====== Shell Sort (for 16-bit Elements) ======
by Fredrik Ramsberg, 29 Dec 2004
Here's my implementation of Shell Sort, a sort algorithm with rather amazing properties. All mathematicians that have tried to analyze this algorithm have failed, but there's lots of empirical data that suggests it's roughly O(n log n). I wish I could say I invented this algorithm, but I didn't. This is an equivalent Javascript routine that mimics the Shell Shot presented here:
function ShellSort(arr,length) {
var j, i, v, h, k;
for (h=1; h < length; h=3*h+1);
while (h=(h-1)/3)
for (i=h, j=i, v=arr[i]; i<=length; arr[j+h]=v, i++, j=i, v=arr[i])
while((j-=h) >= 0 && arr[j] > v)
arr[j+h]=arr[j];
}
This is source code for what is meant to be an efficient implementation of Shell Sort in 6502 assembler. This implementation can sort more than 32,000 16-bit values. The only reason it can't sort 32,767 values is that there still has to be room for the routine and a few bytes for temporary storage. There's presently no other sorting routine in the repository that can handle more than 256 values. The source code is in a format suitable for the excellent and free ACME cross-assembler by Marco Baye, but should be easy to convert for other assemblers.

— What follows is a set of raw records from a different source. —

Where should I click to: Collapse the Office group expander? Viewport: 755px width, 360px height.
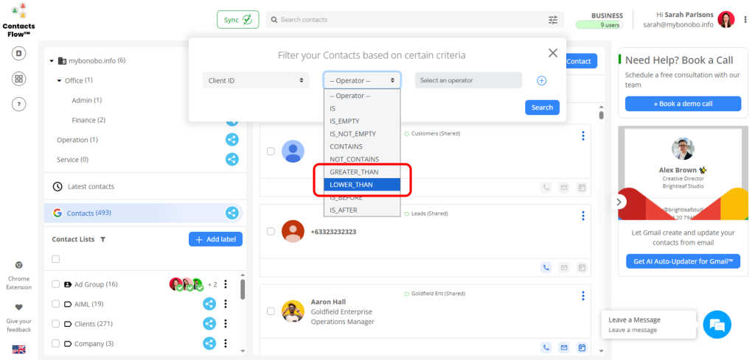(60, 80)
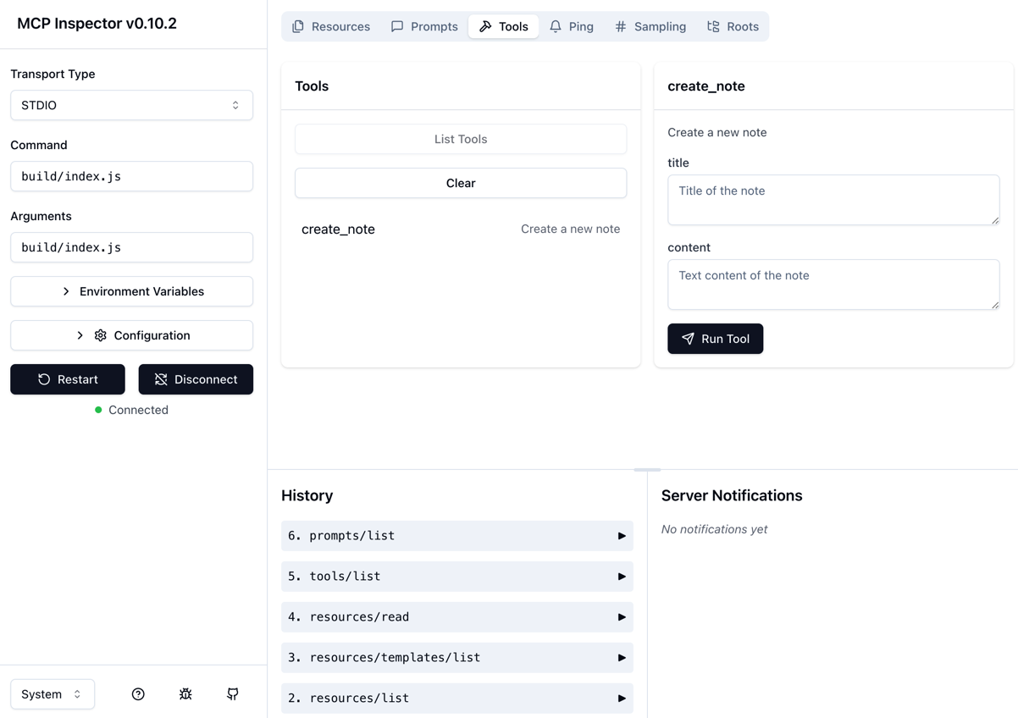Click the note title text field

coord(833,199)
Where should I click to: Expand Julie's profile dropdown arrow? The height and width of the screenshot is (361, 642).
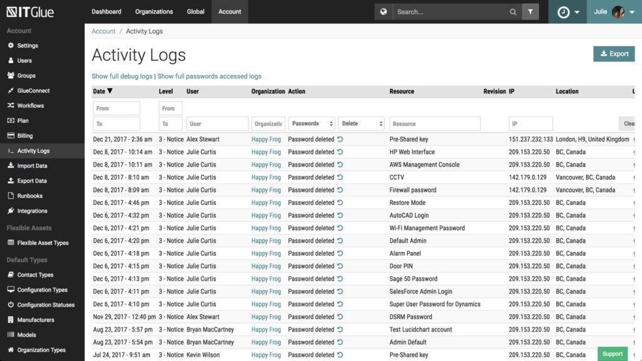click(632, 11)
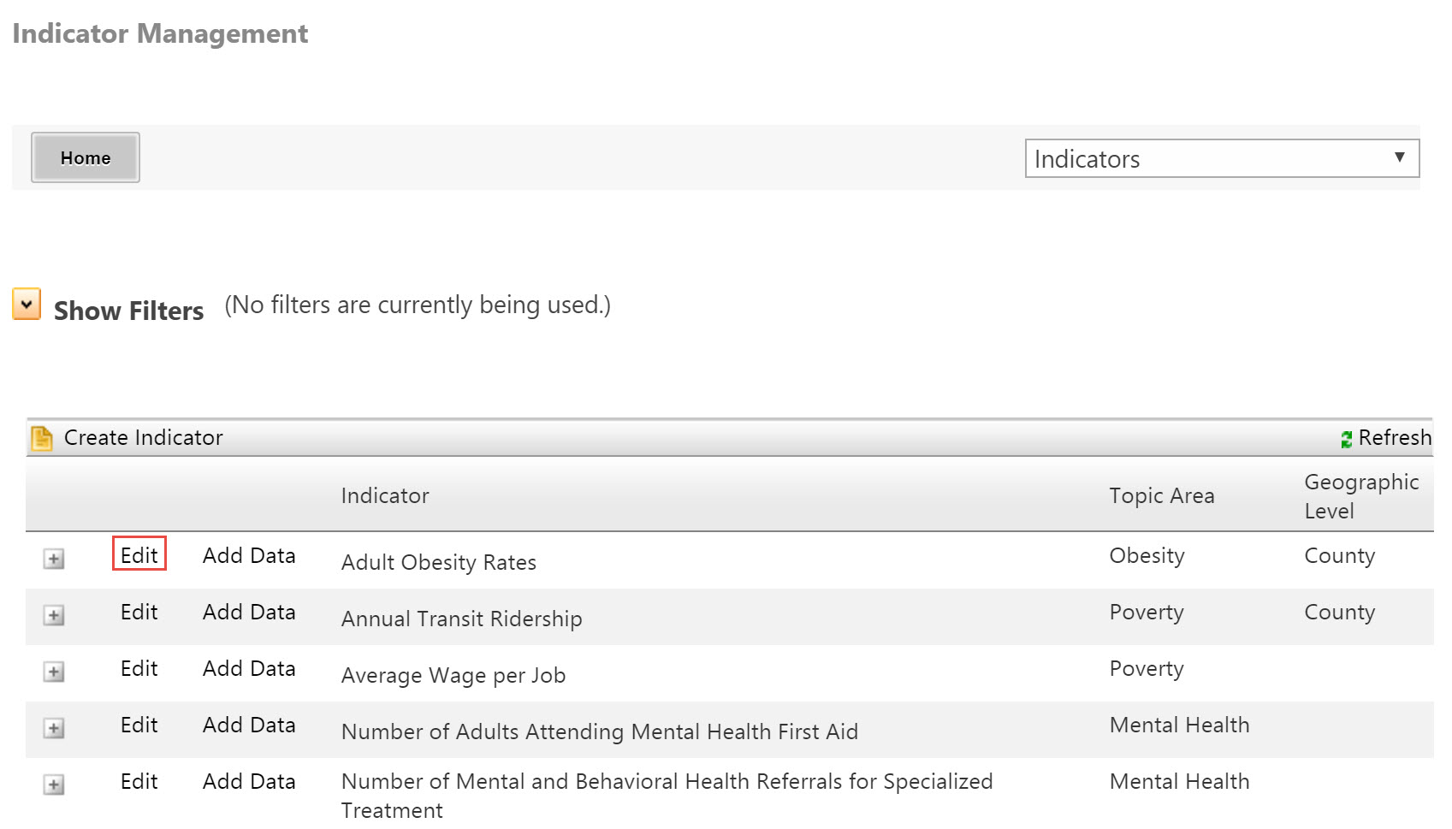Image resolution: width=1452 pixels, height=829 pixels.
Task: Click the Create Indicator label
Action: pos(144,437)
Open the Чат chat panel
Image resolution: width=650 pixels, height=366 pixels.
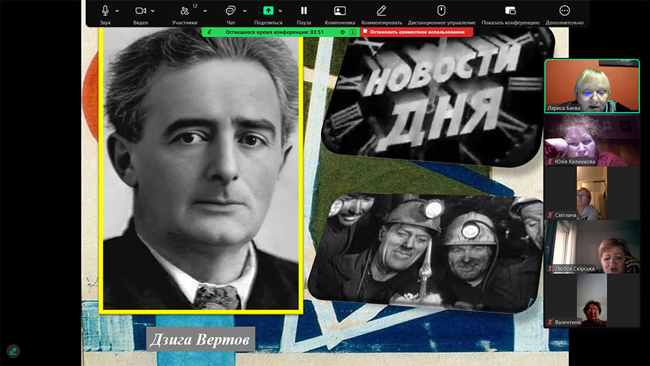[230, 11]
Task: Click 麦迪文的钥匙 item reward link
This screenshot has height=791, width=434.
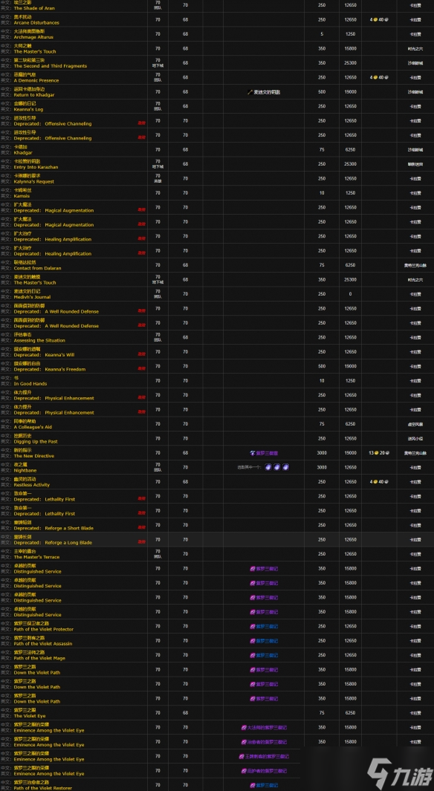Action: click(267, 92)
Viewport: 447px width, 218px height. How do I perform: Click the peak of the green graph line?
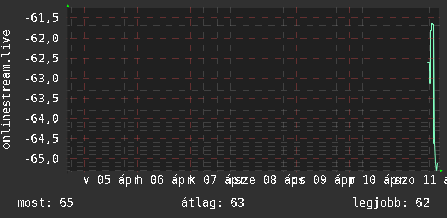(x=432, y=24)
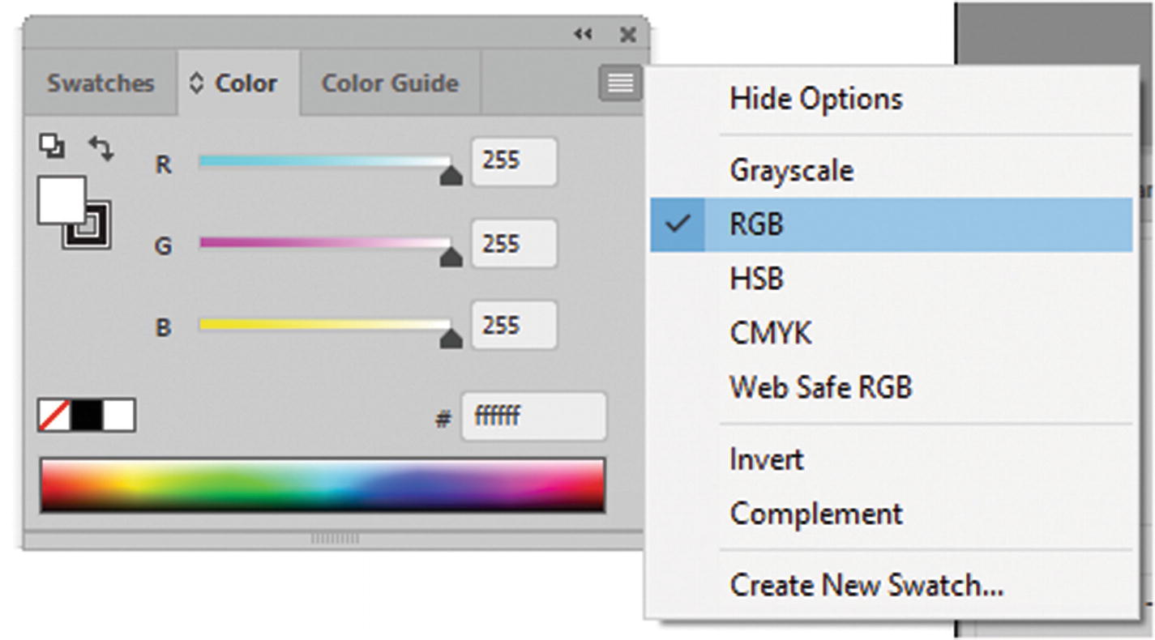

While Shell Sort is very good for entirely unsorted arrays, it is also reasonably good for almost sorted arrays. However, if you happen to know that very few values are out of place OR that the values that are out of place are not very far from their right position, Insertion Sort is a better choice. Insertion Sort is also provided here, since Shell Sort is really just a clever extension of Insertion Sort.
Here are some examples of sort times @ 1MHz (10,000 values):
^ Operation ^ Insertion Sort ^ Shell Sort ^
| Array is entirely sorted from the start | 1.9s | 14.7s |
| 1 value is at the wrong end of the array | 2.9s | 15.7s |
| 10 values are at the wrong end of the array | 11.8s | 16.9s |
| 50 values are at the wrong end of the array | 51.3s | 17.6s |
| Array is entirely unsorted | 2464.2s | 30.5s |
To call the routine, create a word-array at address nnnn in memory. The first word should contain the number of bytes to be sorted (= 2 * the number of elements), then come all those elements. Next, sort the elements using Shell Short like this:
lda #nnnn
jsr shell_sort
or to perform an Insertion Sort:
lda #nnnn
jsr insertion_sort
In the code snippits above, < means the low-byte and > means the high-byte. Some assemblers use x & $FF for the low-byte and nnnn >> 8 for the high-byte.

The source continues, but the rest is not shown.